Some of the people they meet along the way get into the act. In Bakersville, they are introduced to Buck Owens and Vince seems star-struck at the encounter. That night, the troop has Dwight Yokum on stage, performing. Vince and Dwight do a duet of a Buck Owens tune. LA actors get into the act, doing sketch comedy on stage, some just show up for a single show and others take on the entire 30 days. There are celebrities such as director Taylor Hackford interviewed and in the crowd.
But the main thrust of the entire film is the evolution of the four stand-up comics (all from the Comedy Store in LA) as they attempt the biggest hell gig of all time. The comics are Ahmed Ahmed, John Caparulo, Bret Ernst and Sebastian Maniscalco. They all go through something between comedy boot camp and comedy hell. They bravely set out to do these 30 shows in 30 nights in the summer of 2005, traveling over 6,000 miles on custom buses.
But things don’t go as planned—Katrina. The storm takes them away from their intended itinerary. They do two shows in Dallas just to keep the one a day pace.
Out of the four main performers I have to give the biggest props to John Caparulo. With his wicked smirk and child-like frame, he comes across more like the bad kid in junior high who knew all the words to every Richard Pryor recording. There is this ease he projects on stage as if the audience were a bunch of his closest buddies and he was just messing around. His stand-up is Americana and he runs by the spoken adage of “Know yourself and be honest of who you are.”
Ahmed Ahmed is an Egyptian comic, a first generation immigrant. And while his act does come off as the most polished, it is more one-note than the other performers. He makes the Middle Eastern experience a universal one.

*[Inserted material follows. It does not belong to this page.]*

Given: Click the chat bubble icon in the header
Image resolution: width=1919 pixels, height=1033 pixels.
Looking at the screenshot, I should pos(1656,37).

There are some moments that change these comics. When they are asked to go and pass out tickets to a trailer camp full of Katrina evacuees, they are griping and pouting. These four self involved individuals are in foul moods because they have to get up and meet the masses. But when they arrive and see just how bad the people are living and how grateful the evacuees are for the opportunity to see a comedy show, just to forget about life for awhile, it becomes a humbling experience. Comics speak from insecurity but the scenes from the victims show these guys exactly how small and petty their insecurities are in the real world.
I found the film to drag along as they go from city to city. There should have been more on-stage antics and less of all the physical events of the tour. I actually would like to have seen the sets of the comics as well as the set of Vince Vaughn who is supposedly a stand-up comic. We don’t have to see something from every place on the tour. We know where they are going and don’t have to have every dot connected along the way.
Vince Vaughn’s Wild West Comedy Show: 30 Days and 30 Nights – Hollywood to the Heartland is an interesting document of a time and a place but it is not as funny as one would expect. But, I would like to see this become a series with different performers going through the paces of such a tour.